--- BEGIN Supplied records ---

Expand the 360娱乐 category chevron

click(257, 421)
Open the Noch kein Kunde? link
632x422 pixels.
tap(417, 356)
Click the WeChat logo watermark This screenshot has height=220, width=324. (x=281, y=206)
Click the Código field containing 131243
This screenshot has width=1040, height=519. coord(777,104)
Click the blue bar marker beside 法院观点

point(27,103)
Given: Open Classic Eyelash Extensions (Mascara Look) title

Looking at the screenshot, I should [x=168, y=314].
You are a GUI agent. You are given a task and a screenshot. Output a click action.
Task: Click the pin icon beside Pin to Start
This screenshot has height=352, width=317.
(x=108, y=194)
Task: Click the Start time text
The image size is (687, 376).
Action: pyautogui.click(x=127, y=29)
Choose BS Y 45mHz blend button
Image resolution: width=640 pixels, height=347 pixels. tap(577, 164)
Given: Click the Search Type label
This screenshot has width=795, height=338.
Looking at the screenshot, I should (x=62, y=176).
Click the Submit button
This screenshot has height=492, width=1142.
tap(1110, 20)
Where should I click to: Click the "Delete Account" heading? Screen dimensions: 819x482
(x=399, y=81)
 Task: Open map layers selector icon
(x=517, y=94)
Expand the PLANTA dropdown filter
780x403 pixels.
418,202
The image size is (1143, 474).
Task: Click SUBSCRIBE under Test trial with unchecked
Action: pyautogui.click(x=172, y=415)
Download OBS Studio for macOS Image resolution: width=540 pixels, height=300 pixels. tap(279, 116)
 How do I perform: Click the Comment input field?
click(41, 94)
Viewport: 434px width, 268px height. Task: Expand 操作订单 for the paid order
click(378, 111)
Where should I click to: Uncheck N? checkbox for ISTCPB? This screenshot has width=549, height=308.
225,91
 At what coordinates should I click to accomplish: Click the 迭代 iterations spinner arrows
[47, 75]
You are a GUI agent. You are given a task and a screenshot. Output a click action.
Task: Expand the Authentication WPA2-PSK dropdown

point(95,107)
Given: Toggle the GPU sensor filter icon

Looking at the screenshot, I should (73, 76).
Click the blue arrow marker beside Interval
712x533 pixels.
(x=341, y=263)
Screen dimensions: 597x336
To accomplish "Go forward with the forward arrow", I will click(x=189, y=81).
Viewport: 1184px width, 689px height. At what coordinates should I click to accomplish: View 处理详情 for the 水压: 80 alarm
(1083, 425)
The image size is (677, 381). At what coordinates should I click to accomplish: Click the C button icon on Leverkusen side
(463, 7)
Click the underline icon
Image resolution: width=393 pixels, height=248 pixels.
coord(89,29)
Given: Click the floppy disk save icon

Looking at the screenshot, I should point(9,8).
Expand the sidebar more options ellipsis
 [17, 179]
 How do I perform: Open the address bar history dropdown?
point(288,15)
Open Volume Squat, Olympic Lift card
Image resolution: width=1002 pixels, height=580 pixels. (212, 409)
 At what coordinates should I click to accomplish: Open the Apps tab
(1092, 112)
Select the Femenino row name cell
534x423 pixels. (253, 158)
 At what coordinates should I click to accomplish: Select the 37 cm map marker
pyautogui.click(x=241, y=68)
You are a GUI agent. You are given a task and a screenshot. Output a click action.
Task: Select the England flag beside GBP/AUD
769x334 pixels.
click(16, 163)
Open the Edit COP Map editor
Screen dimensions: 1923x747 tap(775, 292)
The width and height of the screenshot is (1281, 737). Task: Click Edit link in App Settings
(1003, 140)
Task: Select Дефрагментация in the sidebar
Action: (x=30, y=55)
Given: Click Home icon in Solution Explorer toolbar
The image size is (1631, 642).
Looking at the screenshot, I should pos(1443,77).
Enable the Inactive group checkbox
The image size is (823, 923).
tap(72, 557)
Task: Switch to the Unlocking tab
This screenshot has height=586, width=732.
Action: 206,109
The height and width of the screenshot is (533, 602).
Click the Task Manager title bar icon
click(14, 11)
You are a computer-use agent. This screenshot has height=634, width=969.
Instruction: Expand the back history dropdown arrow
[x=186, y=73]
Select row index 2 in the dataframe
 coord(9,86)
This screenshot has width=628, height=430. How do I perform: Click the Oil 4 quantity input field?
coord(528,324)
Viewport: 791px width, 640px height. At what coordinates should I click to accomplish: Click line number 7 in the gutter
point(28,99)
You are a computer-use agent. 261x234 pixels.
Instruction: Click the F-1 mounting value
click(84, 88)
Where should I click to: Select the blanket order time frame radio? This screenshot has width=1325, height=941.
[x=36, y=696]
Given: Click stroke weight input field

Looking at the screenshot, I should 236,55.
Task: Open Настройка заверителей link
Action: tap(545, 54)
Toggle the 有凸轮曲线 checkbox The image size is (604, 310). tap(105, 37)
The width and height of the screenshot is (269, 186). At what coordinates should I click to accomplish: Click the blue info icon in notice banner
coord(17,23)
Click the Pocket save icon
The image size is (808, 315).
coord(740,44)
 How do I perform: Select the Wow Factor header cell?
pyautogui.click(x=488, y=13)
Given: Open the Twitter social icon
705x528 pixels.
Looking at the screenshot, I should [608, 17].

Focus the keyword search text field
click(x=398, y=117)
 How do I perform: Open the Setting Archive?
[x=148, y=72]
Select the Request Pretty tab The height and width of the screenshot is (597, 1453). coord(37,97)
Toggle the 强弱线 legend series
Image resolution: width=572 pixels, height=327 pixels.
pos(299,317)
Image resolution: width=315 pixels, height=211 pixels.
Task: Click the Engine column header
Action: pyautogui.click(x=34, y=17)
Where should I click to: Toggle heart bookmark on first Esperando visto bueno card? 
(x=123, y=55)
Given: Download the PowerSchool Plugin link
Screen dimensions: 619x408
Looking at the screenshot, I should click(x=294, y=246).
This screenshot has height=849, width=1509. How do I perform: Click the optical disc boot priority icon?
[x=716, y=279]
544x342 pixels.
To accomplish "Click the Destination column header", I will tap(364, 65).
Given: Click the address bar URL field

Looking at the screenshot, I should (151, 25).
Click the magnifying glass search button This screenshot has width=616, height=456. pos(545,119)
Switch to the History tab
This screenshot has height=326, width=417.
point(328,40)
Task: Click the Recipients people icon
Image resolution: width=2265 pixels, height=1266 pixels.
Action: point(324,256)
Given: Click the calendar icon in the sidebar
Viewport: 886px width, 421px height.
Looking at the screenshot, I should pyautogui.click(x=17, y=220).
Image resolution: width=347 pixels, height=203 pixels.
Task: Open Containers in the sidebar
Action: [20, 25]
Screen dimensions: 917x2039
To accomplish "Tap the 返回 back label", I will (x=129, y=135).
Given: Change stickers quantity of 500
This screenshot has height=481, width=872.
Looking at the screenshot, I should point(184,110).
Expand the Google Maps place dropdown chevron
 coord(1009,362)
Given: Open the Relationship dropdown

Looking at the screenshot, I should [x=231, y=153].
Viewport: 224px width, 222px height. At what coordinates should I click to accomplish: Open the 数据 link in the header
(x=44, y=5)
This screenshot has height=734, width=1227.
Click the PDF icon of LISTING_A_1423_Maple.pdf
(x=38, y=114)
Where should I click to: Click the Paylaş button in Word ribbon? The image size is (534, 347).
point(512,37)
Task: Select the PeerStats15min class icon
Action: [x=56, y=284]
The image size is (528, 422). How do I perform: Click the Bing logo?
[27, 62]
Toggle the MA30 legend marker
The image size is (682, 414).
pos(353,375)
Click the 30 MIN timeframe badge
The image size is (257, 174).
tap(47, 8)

--- END Supplied records ---

Exercise description: Change every "dropdown" in the data above to "drop-down list", and leave everything else unchanged.

Right answer:
Expand the 360娱乐 category chevron

click(257, 421)
Open the Noch kein Kunde? link
632x422 pixels.
tap(417, 356)
Click the WeChat logo watermark This screenshot has height=220, width=324. (x=281, y=206)
Click the Código field containing 131243
This screenshot has width=1040, height=519. coord(777,104)
Click the blue bar marker beside 法院观点

point(27,103)
Given: Open Classic Eyelash Extensions (Mascara Look) title

Looking at the screenshot, I should [x=168, y=314].
You are a GUI agent. You are given a task and a screenshot. Output a click action.
Task: Click the pin icon beside Pin to Start
This screenshot has height=352, width=317.
(x=108, y=194)
Task: Click the Start time text
The image size is (687, 376).
Action: pyautogui.click(x=127, y=29)
Choose BS Y 45mHz blend button
Image resolution: width=640 pixels, height=347 pixels. tap(577, 164)
Given: Click the Search Type label
This screenshot has width=795, height=338.
Looking at the screenshot, I should (x=62, y=176).
Click the Submit button
This screenshot has height=492, width=1142.
tap(1110, 20)
Where should I click to: Click the "Delete Account" heading? Screen dimensions: 819x482
(x=399, y=81)
 Task: Open map layers selector icon
(x=517, y=94)
Expand the PLANTA drop-down list filter
780x403 pixels.
418,202
The image size is (1143, 474).
Task: Click SUBSCRIBE under Test trial with unchecked
Action: pyautogui.click(x=172, y=415)
Download OBS Studio for macOS Image resolution: width=540 pixels, height=300 pixels. tap(279, 116)
 How do I perform: Click the Comment input field?
click(41, 94)
Viewport: 434px width, 268px height. Task: Expand 操作订单 for the paid order
click(378, 111)
Where should I click to: Uncheck N? checkbox for ISTCPB? This screenshot has width=549, height=308.
225,91
 At what coordinates should I click to accomplish: Click the 迭代 iterations spinner arrows
[47, 75]
You are a GUI agent. You are given a task and a screenshot. Output a click action.
Task: Expand the Authentication WPA2-PSK drop-down list

point(95,107)
Given: Toggle the GPU sensor filter icon

Looking at the screenshot, I should (73, 76).
Click the blue arrow marker beside Interval
712x533 pixels.
(x=341, y=263)
Screen dimensions: 597x336
To accomplish "Go forward with the forward arrow", I will click(x=189, y=81).
Viewport: 1184px width, 689px height. At what coordinates should I click to accomplish: View 处理详情 for the 水压: 80 alarm
(1083, 425)
The image size is (677, 381). At what coordinates should I click to accomplish: Click the C button icon on Leverkusen side
(463, 7)
Click the underline icon
Image resolution: width=393 pixels, height=248 pixels.
coord(89,29)
Given: Click the floppy disk save icon

Looking at the screenshot, I should point(9,8).
Expand the sidebar more options ellipsis
 [17, 179]
 How do I perform: Open the address bar history drop-down list?
point(288,15)
Open Volume Squat, Olympic Lift card
Image resolution: width=1002 pixels, height=580 pixels. (212, 409)
 At what coordinates should I click to accomplish: Open the Apps tab
(1092, 112)
Select the Femenino row name cell
534x423 pixels. (253, 158)
 At what coordinates should I click to accomplish: Select the 37 cm map marker
pyautogui.click(x=241, y=68)
You are a GUI agent. You are given a task and a screenshot. Output a click action.
Task: Select the England flag beside GBP/AUD
769x334 pixels.
click(16, 163)
Open the Edit COP Map editor
Screen dimensions: 1923x747 tap(775, 292)
The width and height of the screenshot is (1281, 737). Task: Click Edit link in App Settings
(1003, 140)
Task: Select Дефрагментация in the sidebar
Action: (x=30, y=55)
Given: Click Home icon in Solution Explorer toolbar
The image size is (1631, 642).
Looking at the screenshot, I should pos(1443,77).
Enable the Inactive group checkbox
The image size is (823, 923).
tap(72, 557)
Task: Switch to the Unlocking tab
This screenshot has height=586, width=732.
Action: 206,109
The height and width of the screenshot is (533, 602).
Click the Task Manager title bar icon
click(14, 11)
You are a computer-use agent. This screenshot has height=634, width=969.
Instruction: Expand the back history drop-down list arrow
[x=186, y=73]
Select row index 2 in the dataframe
 coord(9,86)
This screenshot has width=628, height=430. How do I perform: Click the Oil 4 quantity input field?
coord(528,324)
Viewport: 791px width, 640px height. At what coordinates should I click to accomplish: Click line number 7 in the gutter
point(28,99)
You are a computer-use agent. 261x234 pixels.
Instruction: Click the F-1 mounting value
click(84, 88)
Where should I click to: Select the blanket order time frame radio? This screenshot has width=1325, height=941.
[x=36, y=696]
Given: Click stroke weight input field

Looking at the screenshot, I should 236,55.
Task: Open Настройка заверителей link
Action: tap(545, 54)
Toggle the 有凸轮曲线 checkbox The image size is (604, 310). tap(105, 37)
The width and height of the screenshot is (269, 186). At what coordinates should I click to accomplish: Click the blue info icon in notice banner
coord(17,23)
Click the Pocket save icon
The image size is (808, 315).
coord(740,44)
 How do I perform: Select the Wow Factor header cell?
pyautogui.click(x=488, y=13)
Given: Open the Twitter social icon
705x528 pixels.
Looking at the screenshot, I should [608, 17].

Focus the keyword search text field
click(x=398, y=117)
 How do I perform: Open the Setting Archive?
[x=148, y=72]
Select the Request Pretty tab The height and width of the screenshot is (597, 1453). coord(37,97)
Toggle the 强弱线 legend series
Image resolution: width=572 pixels, height=327 pixels.
pos(299,317)
Image resolution: width=315 pixels, height=211 pixels.
Task: Click the Engine column header
Action: pyautogui.click(x=34, y=17)
Where should I click to: Toggle heart bookmark on first Esperando visto bueno card? 
(x=123, y=55)
Given: Download the PowerSchool Plugin link
Screen dimensions: 619x408
Looking at the screenshot, I should click(x=294, y=246).
This screenshot has height=849, width=1509. How do I perform: Click the optical disc boot priority icon?
[x=716, y=279]
544x342 pixels.
To accomplish "Click the Destination column header", I will tap(364, 65).
Given: Click the address bar URL field

Looking at the screenshot, I should (151, 25).
Click the magnifying glass search button This screenshot has width=616, height=456. pos(545,119)
Switch to the History tab
This screenshot has height=326, width=417.
point(328,40)
Task: Click the Recipients people icon
Image resolution: width=2265 pixels, height=1266 pixels.
Action: point(324,256)
Given: Click the calendar icon in the sidebar
Viewport: 886px width, 421px height.
Looking at the screenshot, I should pyautogui.click(x=17, y=220).
Image resolution: width=347 pixels, height=203 pixels.
Task: Open Containers in the sidebar
Action: [20, 25]
Screen dimensions: 917x2039
To accomplish "Tap the 返回 back label", I will (x=129, y=135).
Given: Change stickers quantity of 500
This screenshot has height=481, width=872.
Looking at the screenshot, I should point(184,110).
Expand the Google Maps place drop-down list chevron
 coord(1009,362)
Given: Open the Relationship drop-down list

Looking at the screenshot, I should [x=231, y=153].
Viewport: 224px width, 222px height. At what coordinates should I click to accomplish: Open the 数据 link in the header
(x=44, y=5)
This screenshot has height=734, width=1227.
Click the PDF icon of LISTING_A_1423_Maple.pdf
(x=38, y=114)
Where should I click to: Click the Paylaş button in Word ribbon? The image size is (534, 347).
point(512,37)
Task: Select the PeerStats15min class icon
Action: [x=56, y=284]
The image size is (528, 422). How do I perform: Click the Bing logo?
[27, 62]
Toggle the MA30 legend marker
The image size is (682, 414).
pos(353,375)
Click the 30 MIN timeframe badge
The image size is (257, 174).
tap(47, 8)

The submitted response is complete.